Give us a bit of your background (where are you from, your family, traveling adventures)
I’m from Canberra, the capital of Australia. My husband and I just celebrated our 39th anniversary and we have two children. We’re both musicians. I did a performance degree on clarinet and my husband is a jazz drummer.
Back in the 1970’s my husband and I drove all over Europe in a VW Kombi van. We were away from Australia for two years and spent a few months living in Switzerland and one year in Holland teaching music at the American High School in The Hague. For those months in Switzerland my husband played in a band at various venues, the most memorable being a club in La Chaux-de Fonds high in the mountains near the French border. The Swiss musicians told us it was really a brothel. The gig finished at 3am and because the roads in early spring were snowy the van slid backwards when we tried to drive up the pass for home a few hours away in Orbe. The snow plough went through at 6am so we all huddled in the railway station café, the only place open, for hours trying to keep warm until the road was cleared.

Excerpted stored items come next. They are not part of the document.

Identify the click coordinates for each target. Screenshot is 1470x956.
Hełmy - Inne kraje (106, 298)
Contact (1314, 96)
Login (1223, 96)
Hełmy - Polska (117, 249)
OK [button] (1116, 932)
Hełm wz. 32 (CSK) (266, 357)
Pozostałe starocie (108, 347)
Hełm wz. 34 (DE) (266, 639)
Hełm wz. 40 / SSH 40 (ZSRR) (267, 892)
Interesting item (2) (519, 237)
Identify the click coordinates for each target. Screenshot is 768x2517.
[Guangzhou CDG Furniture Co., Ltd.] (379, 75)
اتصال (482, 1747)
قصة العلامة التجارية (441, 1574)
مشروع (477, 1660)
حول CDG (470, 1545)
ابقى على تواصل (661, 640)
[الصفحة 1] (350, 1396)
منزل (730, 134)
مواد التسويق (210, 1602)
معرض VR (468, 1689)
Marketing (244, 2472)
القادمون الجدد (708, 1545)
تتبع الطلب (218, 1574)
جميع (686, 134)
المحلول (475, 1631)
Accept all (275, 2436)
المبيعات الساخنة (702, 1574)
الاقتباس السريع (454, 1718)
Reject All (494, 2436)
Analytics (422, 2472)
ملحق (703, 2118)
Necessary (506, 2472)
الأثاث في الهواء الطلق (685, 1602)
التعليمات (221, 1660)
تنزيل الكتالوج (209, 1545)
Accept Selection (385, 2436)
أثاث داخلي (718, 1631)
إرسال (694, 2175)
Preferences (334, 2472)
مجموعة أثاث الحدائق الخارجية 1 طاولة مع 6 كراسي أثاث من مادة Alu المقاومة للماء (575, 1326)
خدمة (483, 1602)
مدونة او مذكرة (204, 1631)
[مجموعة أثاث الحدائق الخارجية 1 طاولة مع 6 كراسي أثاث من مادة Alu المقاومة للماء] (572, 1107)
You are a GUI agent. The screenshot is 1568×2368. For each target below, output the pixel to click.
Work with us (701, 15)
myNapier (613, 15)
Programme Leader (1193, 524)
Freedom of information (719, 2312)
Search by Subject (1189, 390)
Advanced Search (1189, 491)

What is your favorite genre to write?
My natural genre seems to be family style contemporaries. I like writing children because they add extra emotional depths and can cause all sorts of problems just by being themselves.
What is your favorite genre to read?
I like crime, romance of course, and historicals but also enjoy a variety of non genre fiction.
What is one silly fact about you?
About twenty five years ago I started reading my way alphabetically through my local library. I take the next
few books on the shelf regardless of genre. I’ve read some extraordinary books I never would have picked up otherwise and found some favourite writers.
Why do you choose to write clean/sweet romance? Do you write steamy romance as well?
As I mentioned earlier sweet seems natural to me. All my Avalon books fit their guidelines for clean reads
without any tweaking on my part. I’m interested in the emotional push/ pull and the psychology of relationships more than the sex angle.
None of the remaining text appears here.